### Input
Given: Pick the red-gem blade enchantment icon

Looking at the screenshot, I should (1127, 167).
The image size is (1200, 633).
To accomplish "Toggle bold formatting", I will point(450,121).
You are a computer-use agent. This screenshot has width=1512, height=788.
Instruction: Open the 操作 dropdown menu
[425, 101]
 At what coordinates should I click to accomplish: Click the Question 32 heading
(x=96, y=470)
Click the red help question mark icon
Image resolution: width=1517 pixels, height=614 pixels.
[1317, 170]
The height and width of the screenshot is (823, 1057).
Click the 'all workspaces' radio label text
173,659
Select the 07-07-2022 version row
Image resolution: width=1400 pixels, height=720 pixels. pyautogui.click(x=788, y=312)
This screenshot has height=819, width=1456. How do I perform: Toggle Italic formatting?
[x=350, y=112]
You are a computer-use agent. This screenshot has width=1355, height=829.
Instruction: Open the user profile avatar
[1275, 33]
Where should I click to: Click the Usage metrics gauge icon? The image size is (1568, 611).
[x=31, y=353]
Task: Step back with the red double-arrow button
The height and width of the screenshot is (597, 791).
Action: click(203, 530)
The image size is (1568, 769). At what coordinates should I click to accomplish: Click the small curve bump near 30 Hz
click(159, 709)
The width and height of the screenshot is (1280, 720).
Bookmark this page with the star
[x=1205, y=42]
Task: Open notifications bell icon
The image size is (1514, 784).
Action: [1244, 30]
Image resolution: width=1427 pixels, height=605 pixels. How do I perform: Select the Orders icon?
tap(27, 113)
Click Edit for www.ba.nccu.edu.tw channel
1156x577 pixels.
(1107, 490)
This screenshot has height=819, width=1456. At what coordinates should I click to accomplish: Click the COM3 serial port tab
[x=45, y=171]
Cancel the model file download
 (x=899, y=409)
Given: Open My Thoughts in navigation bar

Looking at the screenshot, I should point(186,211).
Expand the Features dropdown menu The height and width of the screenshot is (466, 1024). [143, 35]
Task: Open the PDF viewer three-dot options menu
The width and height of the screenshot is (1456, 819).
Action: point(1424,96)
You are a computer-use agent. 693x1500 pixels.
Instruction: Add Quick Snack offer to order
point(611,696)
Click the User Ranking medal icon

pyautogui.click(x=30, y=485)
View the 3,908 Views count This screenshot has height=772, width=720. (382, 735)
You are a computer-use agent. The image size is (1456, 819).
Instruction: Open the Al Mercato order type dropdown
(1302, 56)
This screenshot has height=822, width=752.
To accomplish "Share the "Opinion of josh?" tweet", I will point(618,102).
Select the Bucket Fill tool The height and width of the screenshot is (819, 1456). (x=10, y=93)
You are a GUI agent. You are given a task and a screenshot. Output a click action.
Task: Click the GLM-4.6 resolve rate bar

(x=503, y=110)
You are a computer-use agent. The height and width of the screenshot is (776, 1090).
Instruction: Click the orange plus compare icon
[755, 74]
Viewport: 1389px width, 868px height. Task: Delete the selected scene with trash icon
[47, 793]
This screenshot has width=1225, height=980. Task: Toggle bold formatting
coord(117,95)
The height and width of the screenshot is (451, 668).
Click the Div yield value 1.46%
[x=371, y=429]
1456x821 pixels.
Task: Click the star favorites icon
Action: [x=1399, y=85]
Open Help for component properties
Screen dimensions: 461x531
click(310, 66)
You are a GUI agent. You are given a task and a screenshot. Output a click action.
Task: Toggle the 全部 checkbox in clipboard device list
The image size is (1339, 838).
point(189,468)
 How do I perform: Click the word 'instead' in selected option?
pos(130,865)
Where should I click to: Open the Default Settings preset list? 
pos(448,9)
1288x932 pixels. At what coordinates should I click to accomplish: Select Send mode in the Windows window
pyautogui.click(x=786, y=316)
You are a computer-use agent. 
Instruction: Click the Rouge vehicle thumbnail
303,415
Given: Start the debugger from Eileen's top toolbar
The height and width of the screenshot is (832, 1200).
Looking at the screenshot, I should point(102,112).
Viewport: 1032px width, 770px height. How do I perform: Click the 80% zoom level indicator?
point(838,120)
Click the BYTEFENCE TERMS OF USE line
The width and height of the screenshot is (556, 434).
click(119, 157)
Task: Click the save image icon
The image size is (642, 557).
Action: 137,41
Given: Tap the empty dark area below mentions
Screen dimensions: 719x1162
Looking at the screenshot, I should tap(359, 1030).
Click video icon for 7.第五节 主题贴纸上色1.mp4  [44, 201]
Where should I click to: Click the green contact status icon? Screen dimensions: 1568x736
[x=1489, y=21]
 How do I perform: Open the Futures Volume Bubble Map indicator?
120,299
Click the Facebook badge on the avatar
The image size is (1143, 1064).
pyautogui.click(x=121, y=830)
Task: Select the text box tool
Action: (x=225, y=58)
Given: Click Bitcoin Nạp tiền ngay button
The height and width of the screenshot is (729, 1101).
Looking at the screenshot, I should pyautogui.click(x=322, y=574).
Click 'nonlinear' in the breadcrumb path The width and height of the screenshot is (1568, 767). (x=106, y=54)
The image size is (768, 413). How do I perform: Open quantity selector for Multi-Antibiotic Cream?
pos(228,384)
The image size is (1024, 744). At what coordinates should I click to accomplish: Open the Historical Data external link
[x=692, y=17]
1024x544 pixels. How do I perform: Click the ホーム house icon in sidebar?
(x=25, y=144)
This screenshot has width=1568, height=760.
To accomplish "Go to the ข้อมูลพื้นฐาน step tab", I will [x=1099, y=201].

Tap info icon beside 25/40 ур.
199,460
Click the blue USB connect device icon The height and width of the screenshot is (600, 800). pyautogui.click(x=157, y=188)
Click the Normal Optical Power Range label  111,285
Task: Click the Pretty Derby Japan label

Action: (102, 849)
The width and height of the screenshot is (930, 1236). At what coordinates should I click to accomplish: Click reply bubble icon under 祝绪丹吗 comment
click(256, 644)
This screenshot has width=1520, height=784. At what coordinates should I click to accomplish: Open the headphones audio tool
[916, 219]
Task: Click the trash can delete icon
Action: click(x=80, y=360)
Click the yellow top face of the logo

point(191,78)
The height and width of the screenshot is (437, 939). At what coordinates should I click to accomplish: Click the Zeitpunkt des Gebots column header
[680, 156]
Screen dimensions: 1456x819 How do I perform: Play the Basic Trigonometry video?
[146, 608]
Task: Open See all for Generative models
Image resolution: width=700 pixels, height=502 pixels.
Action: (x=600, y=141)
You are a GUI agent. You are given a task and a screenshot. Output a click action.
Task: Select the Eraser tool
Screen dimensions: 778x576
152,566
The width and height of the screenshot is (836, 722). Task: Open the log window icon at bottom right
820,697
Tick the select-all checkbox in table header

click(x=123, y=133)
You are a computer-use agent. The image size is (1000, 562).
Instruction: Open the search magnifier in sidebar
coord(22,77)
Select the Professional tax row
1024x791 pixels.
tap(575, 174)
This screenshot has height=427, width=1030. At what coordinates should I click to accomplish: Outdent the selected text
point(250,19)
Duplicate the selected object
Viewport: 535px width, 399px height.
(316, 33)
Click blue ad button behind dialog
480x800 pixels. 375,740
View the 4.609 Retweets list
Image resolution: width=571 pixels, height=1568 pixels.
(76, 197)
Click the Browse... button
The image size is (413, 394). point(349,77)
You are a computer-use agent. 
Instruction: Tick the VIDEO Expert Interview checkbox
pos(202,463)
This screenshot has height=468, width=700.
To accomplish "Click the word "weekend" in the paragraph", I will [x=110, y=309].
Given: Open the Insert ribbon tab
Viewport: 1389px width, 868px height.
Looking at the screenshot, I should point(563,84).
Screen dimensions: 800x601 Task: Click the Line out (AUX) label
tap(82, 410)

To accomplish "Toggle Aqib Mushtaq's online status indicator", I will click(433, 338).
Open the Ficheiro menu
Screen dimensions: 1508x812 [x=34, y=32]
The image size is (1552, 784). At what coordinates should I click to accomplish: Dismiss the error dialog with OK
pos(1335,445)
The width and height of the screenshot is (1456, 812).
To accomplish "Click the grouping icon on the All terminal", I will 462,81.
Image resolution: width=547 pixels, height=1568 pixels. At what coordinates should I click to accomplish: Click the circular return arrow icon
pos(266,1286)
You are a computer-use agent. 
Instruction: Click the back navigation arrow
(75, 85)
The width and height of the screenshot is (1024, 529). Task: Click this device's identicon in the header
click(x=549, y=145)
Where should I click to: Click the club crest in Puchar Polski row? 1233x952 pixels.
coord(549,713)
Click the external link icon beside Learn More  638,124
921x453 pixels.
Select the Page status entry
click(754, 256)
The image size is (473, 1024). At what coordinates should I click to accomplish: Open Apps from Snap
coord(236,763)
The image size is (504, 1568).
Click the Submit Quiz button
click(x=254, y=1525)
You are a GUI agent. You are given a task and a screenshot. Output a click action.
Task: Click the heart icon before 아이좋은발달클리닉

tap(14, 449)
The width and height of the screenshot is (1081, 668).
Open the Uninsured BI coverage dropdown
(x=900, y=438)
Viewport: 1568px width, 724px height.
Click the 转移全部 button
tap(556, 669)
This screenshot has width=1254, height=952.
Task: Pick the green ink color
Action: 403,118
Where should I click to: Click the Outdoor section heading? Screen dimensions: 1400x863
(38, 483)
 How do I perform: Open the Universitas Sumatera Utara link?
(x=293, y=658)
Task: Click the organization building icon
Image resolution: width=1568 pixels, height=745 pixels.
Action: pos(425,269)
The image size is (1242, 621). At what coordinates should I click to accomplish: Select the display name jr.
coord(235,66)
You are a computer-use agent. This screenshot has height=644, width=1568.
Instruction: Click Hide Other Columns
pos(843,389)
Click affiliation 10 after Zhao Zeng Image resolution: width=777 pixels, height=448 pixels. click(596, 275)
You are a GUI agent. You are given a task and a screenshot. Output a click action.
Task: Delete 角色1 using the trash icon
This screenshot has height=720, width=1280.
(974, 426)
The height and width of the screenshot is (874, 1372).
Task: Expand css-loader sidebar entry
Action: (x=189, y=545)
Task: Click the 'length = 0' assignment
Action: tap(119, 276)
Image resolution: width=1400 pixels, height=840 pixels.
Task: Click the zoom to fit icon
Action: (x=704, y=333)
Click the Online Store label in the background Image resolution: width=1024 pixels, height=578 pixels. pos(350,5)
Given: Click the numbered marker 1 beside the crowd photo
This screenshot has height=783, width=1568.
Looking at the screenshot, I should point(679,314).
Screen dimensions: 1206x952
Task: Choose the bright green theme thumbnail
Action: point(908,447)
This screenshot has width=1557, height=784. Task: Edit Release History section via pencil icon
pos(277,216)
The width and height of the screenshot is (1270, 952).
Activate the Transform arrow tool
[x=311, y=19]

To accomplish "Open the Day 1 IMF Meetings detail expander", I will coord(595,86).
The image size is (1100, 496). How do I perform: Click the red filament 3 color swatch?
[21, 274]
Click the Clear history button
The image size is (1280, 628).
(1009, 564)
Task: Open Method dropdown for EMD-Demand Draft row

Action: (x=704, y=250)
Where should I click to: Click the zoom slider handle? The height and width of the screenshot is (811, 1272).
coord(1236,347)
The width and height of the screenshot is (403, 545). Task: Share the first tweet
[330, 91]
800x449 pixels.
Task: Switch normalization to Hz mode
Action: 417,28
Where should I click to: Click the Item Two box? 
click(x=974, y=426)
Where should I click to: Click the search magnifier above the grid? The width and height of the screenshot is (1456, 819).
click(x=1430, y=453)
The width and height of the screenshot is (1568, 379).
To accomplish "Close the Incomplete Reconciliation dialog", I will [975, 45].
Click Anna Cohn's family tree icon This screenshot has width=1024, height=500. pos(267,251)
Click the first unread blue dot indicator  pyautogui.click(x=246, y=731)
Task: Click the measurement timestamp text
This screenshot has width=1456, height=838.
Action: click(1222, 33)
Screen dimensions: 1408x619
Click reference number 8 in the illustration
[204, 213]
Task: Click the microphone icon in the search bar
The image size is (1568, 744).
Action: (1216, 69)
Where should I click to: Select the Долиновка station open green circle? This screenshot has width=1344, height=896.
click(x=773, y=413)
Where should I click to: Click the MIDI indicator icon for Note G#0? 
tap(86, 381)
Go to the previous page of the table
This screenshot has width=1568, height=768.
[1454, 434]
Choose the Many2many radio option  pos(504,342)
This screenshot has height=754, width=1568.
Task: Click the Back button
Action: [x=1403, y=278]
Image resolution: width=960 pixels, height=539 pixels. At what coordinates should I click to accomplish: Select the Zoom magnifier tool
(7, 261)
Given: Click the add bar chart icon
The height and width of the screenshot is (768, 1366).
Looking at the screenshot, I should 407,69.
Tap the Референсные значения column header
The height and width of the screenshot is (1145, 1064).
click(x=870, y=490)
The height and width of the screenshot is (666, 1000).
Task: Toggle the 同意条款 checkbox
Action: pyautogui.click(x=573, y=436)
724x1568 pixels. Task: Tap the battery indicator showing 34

### Exercise description
Could you repeat the material word for word, beginning at its very first line and stopping after the line that contains "[x=350, y=112]"?

### Expected answer
Given: Pick the red-gem blade enchantment icon

Looking at the screenshot, I should (1127, 167).
The image size is (1200, 633).
To accomplish "Toggle bold formatting", I will point(450,121).
You are a computer-use agent. This screenshot has width=1512, height=788.
Instruction: Open the 操作 dropdown menu
[425, 101]
 At what coordinates should I click to accomplish: Click the Question 32 heading
(x=96, y=470)
Click the red help question mark icon
Image resolution: width=1517 pixels, height=614 pixels.
[1317, 170]
The height and width of the screenshot is (823, 1057).
Click the 'all workspaces' radio label text
173,659
Select the 07-07-2022 version row
Image resolution: width=1400 pixels, height=720 pixels. pyautogui.click(x=788, y=312)
This screenshot has height=819, width=1456. How do I perform: Toggle Italic formatting?
[x=350, y=112]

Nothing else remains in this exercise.